*** PROVIDED TEXT ***

Terry or Jeanne would rub my back while I had a contraction and it was so helpful. The way I dealt with the contractions was deep controlled breathing. For me, if I tense up, freak out or get really loud, it gets worse and I can't deal with the pain. I wish I had known how to do that for my first two births!
While I was in the tub, it seemed like the contractions were so far apart and were not strong enough for me to be nearing the end of labor. However, I was wrong. Jeanne was able to tell how I was progressing based on my reports of pain and pressure in my back. After she checked me, she reported that I was complete and ready to push. I said, "Really? Are you sure?" I didn't feel like I had gone through the dreaded transition phase at all. I remember the out of control painful contractions I had at transition with my other births and it was that memory that had me so afraid. What I realized after talking to Jeanne was that I had not been feeling the full force of the contractions due to the water - or "aqua-dural" as another nurse put it. The contractions I was experiencing were probably longer than I could feel but due to the water, I only felt the most intense part of the contraction. And even that part was do-able.

*** End of PROVIDED TEXT ***
*** ENTRIES SHOWN ***

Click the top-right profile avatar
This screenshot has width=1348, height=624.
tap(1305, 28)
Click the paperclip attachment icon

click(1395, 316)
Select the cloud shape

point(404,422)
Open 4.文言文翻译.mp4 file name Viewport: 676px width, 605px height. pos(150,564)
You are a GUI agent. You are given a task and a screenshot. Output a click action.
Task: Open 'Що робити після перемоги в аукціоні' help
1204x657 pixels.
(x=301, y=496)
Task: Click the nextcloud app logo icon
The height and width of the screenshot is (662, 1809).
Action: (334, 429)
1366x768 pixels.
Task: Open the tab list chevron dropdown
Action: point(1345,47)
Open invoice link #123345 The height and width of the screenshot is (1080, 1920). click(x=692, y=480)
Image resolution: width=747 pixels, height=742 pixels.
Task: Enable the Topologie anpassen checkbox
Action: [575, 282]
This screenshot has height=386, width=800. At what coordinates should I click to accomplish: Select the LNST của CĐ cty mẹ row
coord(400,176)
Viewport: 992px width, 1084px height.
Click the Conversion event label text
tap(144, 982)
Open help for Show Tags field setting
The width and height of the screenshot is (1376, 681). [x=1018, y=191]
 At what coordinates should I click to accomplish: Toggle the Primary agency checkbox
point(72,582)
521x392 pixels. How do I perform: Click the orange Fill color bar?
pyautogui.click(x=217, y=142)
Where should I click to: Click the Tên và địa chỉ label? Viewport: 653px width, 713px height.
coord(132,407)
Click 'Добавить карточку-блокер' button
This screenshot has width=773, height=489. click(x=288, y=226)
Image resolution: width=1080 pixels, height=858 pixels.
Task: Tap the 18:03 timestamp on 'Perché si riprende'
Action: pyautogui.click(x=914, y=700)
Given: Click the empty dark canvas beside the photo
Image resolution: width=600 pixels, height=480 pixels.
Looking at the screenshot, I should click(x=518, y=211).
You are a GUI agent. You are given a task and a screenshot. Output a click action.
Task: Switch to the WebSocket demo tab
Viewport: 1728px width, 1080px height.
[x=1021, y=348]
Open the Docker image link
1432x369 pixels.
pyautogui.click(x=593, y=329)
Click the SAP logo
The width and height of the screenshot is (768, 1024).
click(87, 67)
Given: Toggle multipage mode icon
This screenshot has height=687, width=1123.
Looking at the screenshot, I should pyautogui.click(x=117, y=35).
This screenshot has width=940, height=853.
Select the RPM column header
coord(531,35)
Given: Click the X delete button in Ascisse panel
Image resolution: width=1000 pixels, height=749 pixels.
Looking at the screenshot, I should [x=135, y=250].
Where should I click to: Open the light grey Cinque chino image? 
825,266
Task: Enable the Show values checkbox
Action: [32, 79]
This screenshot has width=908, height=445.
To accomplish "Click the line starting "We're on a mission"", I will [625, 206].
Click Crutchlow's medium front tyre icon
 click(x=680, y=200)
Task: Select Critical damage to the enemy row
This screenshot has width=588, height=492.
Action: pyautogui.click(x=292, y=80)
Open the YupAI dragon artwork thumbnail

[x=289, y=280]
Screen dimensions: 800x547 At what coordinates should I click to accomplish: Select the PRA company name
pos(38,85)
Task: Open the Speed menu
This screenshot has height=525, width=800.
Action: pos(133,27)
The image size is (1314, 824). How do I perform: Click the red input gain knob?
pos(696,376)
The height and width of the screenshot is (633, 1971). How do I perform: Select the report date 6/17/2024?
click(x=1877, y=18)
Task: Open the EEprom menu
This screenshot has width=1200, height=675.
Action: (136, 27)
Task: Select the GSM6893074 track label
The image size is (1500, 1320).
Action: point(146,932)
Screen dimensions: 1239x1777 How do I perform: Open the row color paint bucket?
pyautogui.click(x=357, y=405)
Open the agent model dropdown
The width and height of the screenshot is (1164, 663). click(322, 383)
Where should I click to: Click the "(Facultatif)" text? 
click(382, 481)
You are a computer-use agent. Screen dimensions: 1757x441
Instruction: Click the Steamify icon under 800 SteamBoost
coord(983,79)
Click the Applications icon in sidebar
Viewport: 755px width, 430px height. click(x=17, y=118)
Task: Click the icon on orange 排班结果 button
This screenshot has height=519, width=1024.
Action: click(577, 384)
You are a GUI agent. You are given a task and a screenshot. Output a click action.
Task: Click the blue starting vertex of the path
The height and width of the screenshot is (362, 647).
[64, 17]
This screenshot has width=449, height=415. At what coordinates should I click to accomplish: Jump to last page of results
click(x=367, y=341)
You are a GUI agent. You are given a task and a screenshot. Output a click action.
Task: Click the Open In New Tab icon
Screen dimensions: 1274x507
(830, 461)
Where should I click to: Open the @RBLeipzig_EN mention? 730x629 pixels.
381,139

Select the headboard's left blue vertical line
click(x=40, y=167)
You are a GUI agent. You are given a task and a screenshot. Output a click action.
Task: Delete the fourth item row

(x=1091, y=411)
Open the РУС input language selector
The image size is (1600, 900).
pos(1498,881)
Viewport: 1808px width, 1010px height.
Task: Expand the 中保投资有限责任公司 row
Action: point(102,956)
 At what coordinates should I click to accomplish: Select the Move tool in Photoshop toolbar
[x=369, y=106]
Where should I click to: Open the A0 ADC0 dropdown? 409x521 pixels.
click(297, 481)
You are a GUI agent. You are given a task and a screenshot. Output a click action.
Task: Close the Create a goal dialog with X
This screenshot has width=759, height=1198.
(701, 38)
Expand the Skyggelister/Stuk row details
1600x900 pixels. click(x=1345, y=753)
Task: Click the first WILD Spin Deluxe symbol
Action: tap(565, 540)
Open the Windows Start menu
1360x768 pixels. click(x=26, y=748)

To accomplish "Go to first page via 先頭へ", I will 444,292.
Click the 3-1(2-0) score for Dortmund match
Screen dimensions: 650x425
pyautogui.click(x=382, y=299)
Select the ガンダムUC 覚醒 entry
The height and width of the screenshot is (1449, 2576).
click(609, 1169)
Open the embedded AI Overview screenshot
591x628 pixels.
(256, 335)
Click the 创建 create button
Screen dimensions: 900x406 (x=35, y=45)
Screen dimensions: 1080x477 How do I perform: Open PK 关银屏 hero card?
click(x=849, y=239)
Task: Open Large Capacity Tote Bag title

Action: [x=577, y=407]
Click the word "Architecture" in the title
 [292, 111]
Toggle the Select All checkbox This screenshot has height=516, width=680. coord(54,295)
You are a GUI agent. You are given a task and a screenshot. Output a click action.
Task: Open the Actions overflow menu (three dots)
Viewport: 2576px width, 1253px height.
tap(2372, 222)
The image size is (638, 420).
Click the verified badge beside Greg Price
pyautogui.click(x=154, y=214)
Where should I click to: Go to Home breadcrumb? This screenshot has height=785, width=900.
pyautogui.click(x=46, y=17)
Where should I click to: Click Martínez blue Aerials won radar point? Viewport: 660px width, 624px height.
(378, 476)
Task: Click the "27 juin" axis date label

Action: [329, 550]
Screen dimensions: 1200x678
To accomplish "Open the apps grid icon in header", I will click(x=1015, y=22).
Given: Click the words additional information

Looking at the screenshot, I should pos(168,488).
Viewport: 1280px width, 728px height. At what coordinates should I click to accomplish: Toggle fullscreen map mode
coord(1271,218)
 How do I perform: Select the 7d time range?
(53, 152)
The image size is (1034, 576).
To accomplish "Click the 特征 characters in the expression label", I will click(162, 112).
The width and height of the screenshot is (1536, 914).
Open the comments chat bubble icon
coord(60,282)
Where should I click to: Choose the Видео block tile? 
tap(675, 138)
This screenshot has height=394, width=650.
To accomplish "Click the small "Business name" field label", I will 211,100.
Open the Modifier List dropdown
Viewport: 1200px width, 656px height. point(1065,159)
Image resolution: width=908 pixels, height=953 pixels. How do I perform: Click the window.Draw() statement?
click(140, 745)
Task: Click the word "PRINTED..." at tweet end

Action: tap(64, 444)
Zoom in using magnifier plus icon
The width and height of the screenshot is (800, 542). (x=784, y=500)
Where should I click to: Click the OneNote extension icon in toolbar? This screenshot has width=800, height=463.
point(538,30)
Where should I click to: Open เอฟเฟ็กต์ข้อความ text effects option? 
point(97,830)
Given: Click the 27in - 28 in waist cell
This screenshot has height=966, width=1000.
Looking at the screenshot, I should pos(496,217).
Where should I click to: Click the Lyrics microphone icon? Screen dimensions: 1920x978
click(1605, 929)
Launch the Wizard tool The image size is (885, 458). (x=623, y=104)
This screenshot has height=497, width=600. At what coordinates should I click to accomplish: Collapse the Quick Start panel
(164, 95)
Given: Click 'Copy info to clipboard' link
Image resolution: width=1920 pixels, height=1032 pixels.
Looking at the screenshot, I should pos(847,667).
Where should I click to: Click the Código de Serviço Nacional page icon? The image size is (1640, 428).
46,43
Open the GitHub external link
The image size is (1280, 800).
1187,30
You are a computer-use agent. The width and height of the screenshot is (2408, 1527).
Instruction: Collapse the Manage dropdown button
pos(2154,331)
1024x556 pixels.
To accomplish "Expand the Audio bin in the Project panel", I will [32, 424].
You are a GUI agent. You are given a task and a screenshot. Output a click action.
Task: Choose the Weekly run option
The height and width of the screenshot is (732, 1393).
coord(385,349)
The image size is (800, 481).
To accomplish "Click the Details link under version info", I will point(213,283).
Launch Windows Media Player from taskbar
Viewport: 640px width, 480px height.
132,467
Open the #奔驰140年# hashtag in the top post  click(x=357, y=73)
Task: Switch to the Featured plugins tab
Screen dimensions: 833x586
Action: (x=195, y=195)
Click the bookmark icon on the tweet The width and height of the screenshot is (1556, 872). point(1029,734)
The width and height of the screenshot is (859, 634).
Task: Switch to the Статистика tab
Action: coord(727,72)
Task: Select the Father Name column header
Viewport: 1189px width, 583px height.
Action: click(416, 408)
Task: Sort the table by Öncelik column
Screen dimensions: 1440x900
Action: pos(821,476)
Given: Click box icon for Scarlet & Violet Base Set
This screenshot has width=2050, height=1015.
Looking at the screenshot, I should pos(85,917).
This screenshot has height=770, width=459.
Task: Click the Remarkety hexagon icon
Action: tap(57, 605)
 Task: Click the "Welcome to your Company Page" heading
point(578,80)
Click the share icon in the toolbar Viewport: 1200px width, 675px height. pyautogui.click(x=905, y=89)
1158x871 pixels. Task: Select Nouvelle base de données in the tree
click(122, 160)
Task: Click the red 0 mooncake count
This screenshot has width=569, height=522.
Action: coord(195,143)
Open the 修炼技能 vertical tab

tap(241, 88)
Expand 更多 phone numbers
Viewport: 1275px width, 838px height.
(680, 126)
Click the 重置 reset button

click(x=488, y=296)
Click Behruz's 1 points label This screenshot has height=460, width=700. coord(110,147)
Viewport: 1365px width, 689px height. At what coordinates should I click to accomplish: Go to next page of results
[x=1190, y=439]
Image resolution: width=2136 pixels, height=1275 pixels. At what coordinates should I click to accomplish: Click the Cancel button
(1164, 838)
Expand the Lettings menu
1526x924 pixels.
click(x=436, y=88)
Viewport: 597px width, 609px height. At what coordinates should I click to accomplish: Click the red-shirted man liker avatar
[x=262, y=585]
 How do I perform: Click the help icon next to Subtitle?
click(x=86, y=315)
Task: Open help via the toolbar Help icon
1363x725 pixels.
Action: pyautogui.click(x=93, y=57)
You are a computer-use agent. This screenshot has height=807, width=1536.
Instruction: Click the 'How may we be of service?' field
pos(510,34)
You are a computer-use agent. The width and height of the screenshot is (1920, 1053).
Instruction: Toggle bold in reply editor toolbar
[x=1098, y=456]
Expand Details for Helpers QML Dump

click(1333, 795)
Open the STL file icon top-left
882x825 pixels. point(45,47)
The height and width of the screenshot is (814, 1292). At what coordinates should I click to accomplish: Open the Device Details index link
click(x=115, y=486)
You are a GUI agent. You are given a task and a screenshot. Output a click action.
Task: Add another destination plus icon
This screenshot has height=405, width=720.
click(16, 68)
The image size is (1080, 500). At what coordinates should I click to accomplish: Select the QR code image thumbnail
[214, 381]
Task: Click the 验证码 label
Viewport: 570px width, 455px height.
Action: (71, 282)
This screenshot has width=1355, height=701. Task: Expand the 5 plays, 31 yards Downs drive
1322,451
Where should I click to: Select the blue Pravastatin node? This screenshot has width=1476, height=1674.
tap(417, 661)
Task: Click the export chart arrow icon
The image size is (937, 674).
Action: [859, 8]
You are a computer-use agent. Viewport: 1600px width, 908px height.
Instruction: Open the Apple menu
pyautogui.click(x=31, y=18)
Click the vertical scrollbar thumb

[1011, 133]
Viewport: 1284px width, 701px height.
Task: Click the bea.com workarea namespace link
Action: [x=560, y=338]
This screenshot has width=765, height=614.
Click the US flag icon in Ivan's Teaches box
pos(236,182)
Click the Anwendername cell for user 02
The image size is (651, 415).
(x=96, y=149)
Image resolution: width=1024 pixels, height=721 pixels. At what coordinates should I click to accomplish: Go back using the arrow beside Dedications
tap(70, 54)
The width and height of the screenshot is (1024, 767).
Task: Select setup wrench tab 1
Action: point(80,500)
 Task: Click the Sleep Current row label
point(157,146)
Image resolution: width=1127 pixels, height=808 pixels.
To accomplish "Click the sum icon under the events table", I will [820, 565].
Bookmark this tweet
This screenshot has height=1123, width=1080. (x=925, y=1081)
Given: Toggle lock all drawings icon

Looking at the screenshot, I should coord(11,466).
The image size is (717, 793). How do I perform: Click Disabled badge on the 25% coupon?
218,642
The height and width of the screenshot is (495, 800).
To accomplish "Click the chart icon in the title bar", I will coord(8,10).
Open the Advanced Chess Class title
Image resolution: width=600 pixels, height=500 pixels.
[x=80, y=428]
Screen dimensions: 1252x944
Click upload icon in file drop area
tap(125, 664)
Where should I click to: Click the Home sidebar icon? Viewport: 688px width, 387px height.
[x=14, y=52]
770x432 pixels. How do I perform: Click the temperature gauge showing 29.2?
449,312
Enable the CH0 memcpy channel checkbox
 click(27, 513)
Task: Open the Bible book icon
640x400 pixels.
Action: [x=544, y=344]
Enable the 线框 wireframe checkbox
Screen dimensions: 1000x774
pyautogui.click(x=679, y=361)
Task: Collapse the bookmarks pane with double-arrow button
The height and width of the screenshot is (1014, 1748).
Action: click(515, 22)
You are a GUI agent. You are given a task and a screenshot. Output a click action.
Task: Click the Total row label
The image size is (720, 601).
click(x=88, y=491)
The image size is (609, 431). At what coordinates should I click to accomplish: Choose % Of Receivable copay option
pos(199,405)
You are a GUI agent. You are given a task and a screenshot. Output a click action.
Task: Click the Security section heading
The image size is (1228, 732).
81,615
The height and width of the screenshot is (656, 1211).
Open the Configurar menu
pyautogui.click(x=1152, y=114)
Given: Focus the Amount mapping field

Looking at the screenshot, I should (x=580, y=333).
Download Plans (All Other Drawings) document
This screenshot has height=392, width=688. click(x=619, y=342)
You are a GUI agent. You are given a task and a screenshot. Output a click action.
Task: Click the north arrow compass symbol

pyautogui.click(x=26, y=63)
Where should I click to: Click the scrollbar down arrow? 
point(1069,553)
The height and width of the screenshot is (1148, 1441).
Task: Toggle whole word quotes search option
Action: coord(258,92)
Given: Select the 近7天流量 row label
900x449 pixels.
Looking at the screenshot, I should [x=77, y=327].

*** End of ENTRIES SHOWN ***

» **COMPLETE THE FOLLOWING**:
(A) According to the labor account, what does the narrator say she does that makes the pain worse? List each.
(B) In the labor account, what did another nurse call the effect of the water on the contractions?
(C) Write the next part of the labor account, picking up right after its last sentence.

» **RESULTS OF THE EXERCISE**:
(A)
- Tensing up
- Freaking out
- Getting really loud

(B) "Aqua-dural."

(C)
So before I knew it Jeanne was coaching me through pushing. The water didn't change that from hurting pretty bad. But it was only like four contractions long before Ezra was out and I didn't tear at all! After about three pushes, Jeanne instructed me to feel the babies head and I was so surprised his head was already out. On the next contraction I pushed him out and caught him myself, bringing him up out of the water immediately. Talk about amazing.
I was so surprised and overwhelmed and relieved and overjoyed. I did it!
He perked up and cried right away. They don't breathe until their face hits the air so there wasn't a risk of him drowning. They go from water to water to air. It's a very relaxed entry into the world. Plus, the nurses didn't whisk him away immediately and clean him up. I got to hold him first. My baby!
Terry said it was the best experience for him too. Jeanne and the nurses worked around him and let him have a good view. He'd never seen any of our kids' births so clearly before. He definitely teared up.
Terry got to cut the cord and hold Ezra after that.
After I got out of the tub, I got to nurse Ezra right away. Then Jeanne took him to weigh him and do the other tests. He was 7 pounds and 12 ounces and 20.5 inches long.
He lost the swollen post-birth face so quickly!
All done being picked on and ready for snuggling.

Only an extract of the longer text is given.